**Übungsaufgaben:**
A) Wie hoch ist laut dem Text zur Asylstatistik inzwischen der Anteil männlicher Asylbewerber?
B) Schreiben Sie aus dem Text zur Asylstatistik die Stelle von „Seit 2019 steigt“ bis „Familiennachzugs geben kann.“ wortgetreu ab.

--- Textabschnitt ---

Seit 2019 steigt der Anteil der männlichen Asylbewerber laut BAMF wieder signifikant an, auf mittlerweile 77,4 Prozent. Besonders niedrig sei der Frauenanteil bei Syrern und Afghanen. Knapp 60 Prozent der Antragsteller waren unter 30 Jahre alt.

Weitere Daten zur Statistik: Im Vergleich zum Vorjahr ist die Zahl der Verheirateten entlang ihrer freiwilligen Angaben um 4,2 Prozent auf 44 Prozent in den ersten zehn Monaten 2023 gesunken. Das ist deshalb von Belang, weil es Hinweis auf den Umfang eines zu erwartenden Familiennachzugs geben kann.

Äpfel mit Birnen …

Ab Seite 11 des 25-seitigen BAMF-Berichts werden die freiwilligen Angaben zu Schule und Beruf ausgewertet. Dazu heißt es einleitend vom BAMF:

„Allerdings gilt für die Befragung, dass eine Zuordnung […] zu deutschen Kategorien aufgrund der eingeschränkten Vergleichbarkeit der herkunftslandspezifischen schulischen und beruflichen Systeme schwierig ist“.

Unter „Hoher Schulabschluss“ fragte das BAMF nach einer vergleichbaren Schulausbildung wie „Abitur/Hochschulreife/Fachhochschulreife“. Knapp dreißig Prozent der Syrer gaben an, so einen hohen Schulabschluss zu besitzen, das Gleiche behaupten mehr als 50 Prozent der Afghanen und etwas über 47 Prozent der Türken.

Laut BAMF zeigt Afghanistan zwar den zweithöchsten Anteil an Personen ohne Abschluss (25,4 Prozent), dies ginge aber „mit einem ebenfalls überdurchschnittlich hohen Anteil an hohen Schulabschlüssen (50,6 %) einher.“

Durchschnittlich gaben Frauen mit 45,3 Prozent an, einen hohen Schulabschluss zu besitzen, während es bei Männern 41,1 Prozent waren.

Auffällig ist die Feststellung einer hohen Zahl ausgebildeter Asylbewerber. So heißt es auf Seite 14, denkbar sei, dass Personen auch ohne Ausbildung in Berufen tätig waren und dies entsprechend nicht als „erlernten Beruf“ ansehen. Dies sei insbesondere im Bereich der Hilfstätigkeiten, der gelegentlichen Arbeit oder Mithilfe im Familienbetrieb denkbar, so das BAMF.

--- Material ---

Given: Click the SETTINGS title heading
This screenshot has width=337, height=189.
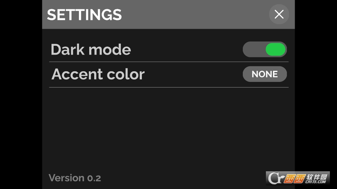Looking at the screenshot, I should click(x=84, y=15).
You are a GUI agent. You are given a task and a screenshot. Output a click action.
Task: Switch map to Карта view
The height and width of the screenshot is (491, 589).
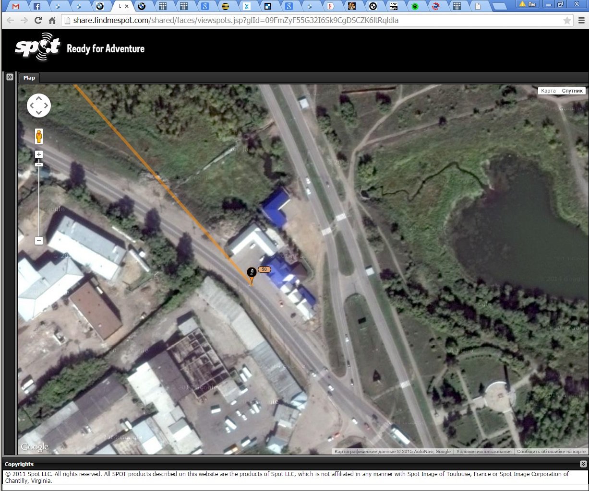pyautogui.click(x=548, y=91)
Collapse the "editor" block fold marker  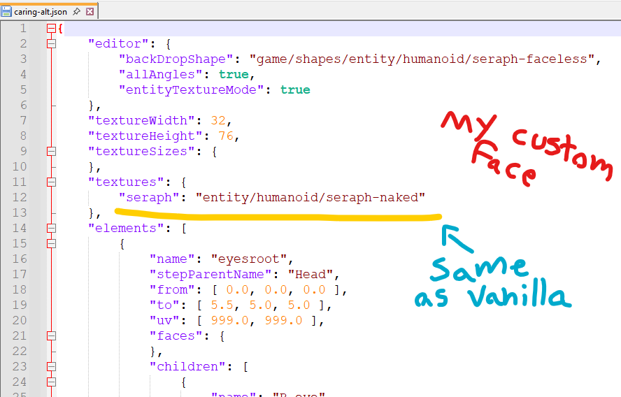pyautogui.click(x=50, y=43)
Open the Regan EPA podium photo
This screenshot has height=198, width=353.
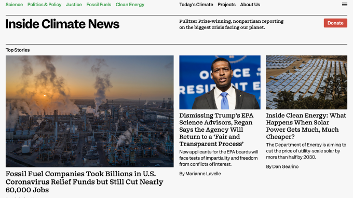click(x=220, y=82)
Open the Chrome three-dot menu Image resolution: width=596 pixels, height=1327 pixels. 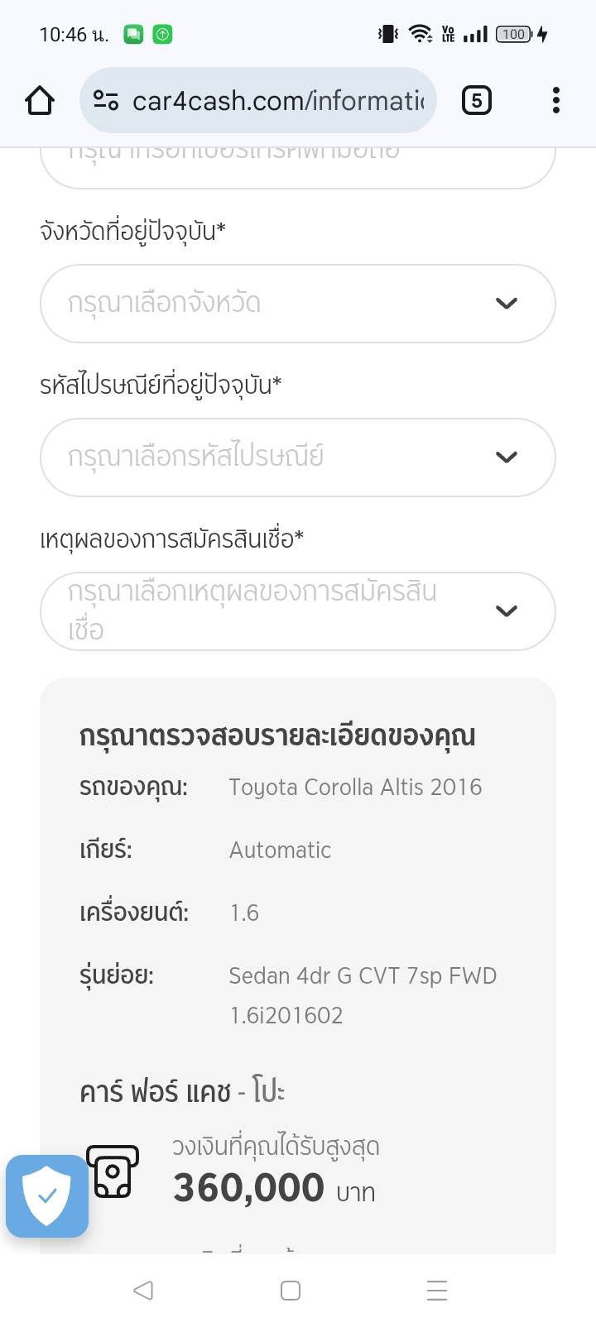point(555,101)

---

**Ergebnisse je Aufgabe:**
A) Er liegt bei 77,4 Prozent.

B)
Seit 2019 steigt der Anteil der männlichen Asylbewerber laut BAMF wieder signifikant an, auf mittlerweile 77,4 Prozent. Besonders niedrig sei der Frauenanteil bei Syrern und Afghanen. Knapp 60 Prozent der Antragsteller waren unter 30 Jahre alt.

Weitere Daten zur Statistik: Im Vergleich zum Vorjahr ist die Zahl der Verheirateten entlang ihrer freiwilligen Angaben um 4,2 Prozent auf 44 Prozent in den ersten zehn Monaten 2023 gesunken. Das ist deshalb von Belang, weil es Hinweis auf den Umfang eines zu erwartenden Familiennachzugs geben kann.